L’ordinanza n. 34671/2024 della Cassazione ha preso in esame il caso di due sindaci-revisori di una spa fallita che, in sede di richiesta al curatore fallimentare di ammettere al passivo i crediti vantati nei confronti della società per lo svolgimento delle attività di controllo relative all’anno 2019, vedevano eccepito il proprio inadempimento.
Tale eccezione era fondata, in particolare, sul fatto che, in prossimità della chiusura dell’esercizio 2019 (fine novembre 2019), la spa aveva ceduto una propria partecipazione iscrivendo una posta attiva di circa 1.900.000 euro, tale da consentirle di chiudere l’esercizio con l’esposizione di un significativo utile. A distanza di soli due mesi, peraltro, la spa deliberava (nel corso di una assemblea in cui erano presenti i sindaci-revisori) un percorso di riacquisizione del medesimo pacchetto azionario che si sarebbe concluso il 2 luglio 2020, senza che, dal punto di vista finanziario, fosse intervenuta alcuna movimentazione in entrata o in uscita. Alla data di approvazione dello stesso bilancio (30 ottobre 2020), i sindaci-revisori non davano alcun riscontro dell’operazione nella loro relazione; relazione che restava aggiornata a giugno 2020, dal momento che la data inizialmente prevista per l’approvazione del bilancio 2019 era stata fissata al 10 giugno 2020, per essere poi differita al 20 ottobre.

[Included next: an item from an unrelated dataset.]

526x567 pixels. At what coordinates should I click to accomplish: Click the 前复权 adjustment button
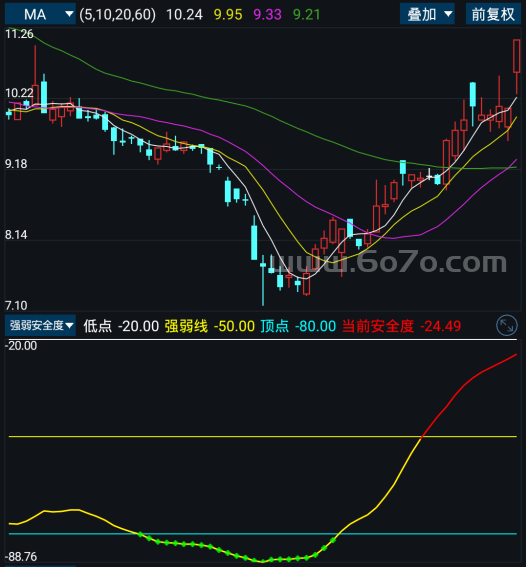(x=493, y=14)
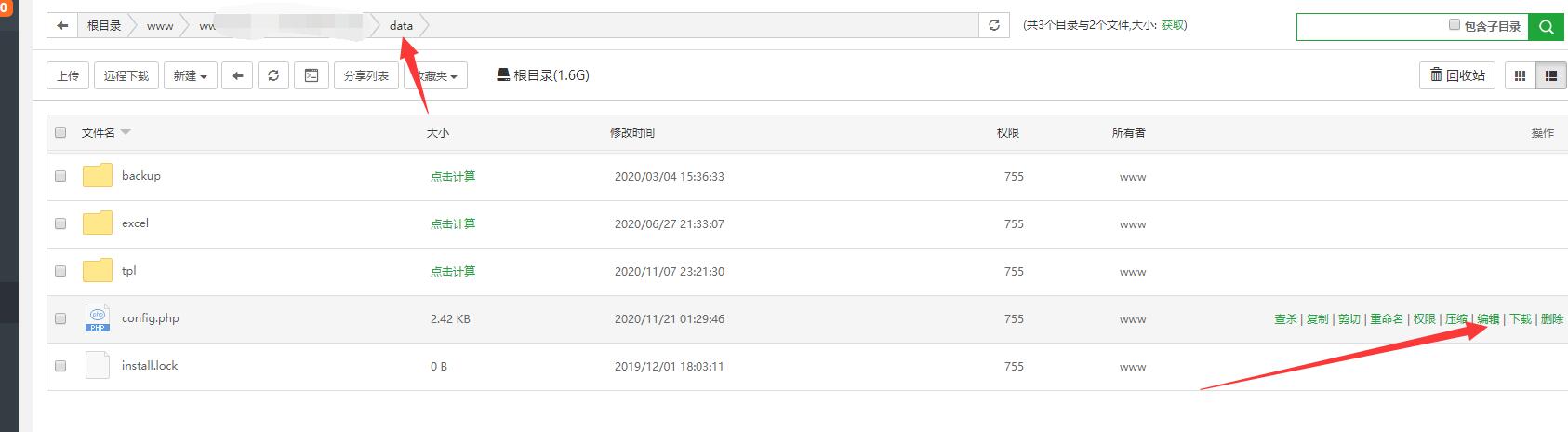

Secondo i sindaci-revisori, il non aver menzionato nella relazione l’operazione di riacquisto, conclusasi il 2 luglio 2020, non aveva integrato una condotta poco diligente, perchè non vi è nessuna norma che impone loro di fare ciò espressamente.
Ma non sono di questo avviso la Cassazione ed il giudice di merito, i quali giungevano ad un’opposta conclusione.
I doveri dei sindaci – osservano i giudici di legittimità – non si esauriscono nel mero, burocratico, espletamento delle attività indicate dalla legge, ma comportano l’obbligo di adottare, in relazione alle circostanze del caso concreto, ogni atto teso a un’effettiva ed efficace (e non solo formale) vigilanza sull’amministrazione della società e sulle relative operazioni gestorie.
Ed inoltre nel caso di specie, il giudice di merito, nel negare l’ammissione al passivo del credito vantato dei sindaci-revisori, aveva ritenuto che il loro inesatto adempimento non li abilitasse a chiedere alcun compenso per l’annualità in questione. Valutazione che, conclude la Suprema Corte, oltre a non essere sindacabile in sede di legittimità, in quanto apprezzamento di fatto, è ritenuta compiuta facendo corretto uso dei principi enunciati.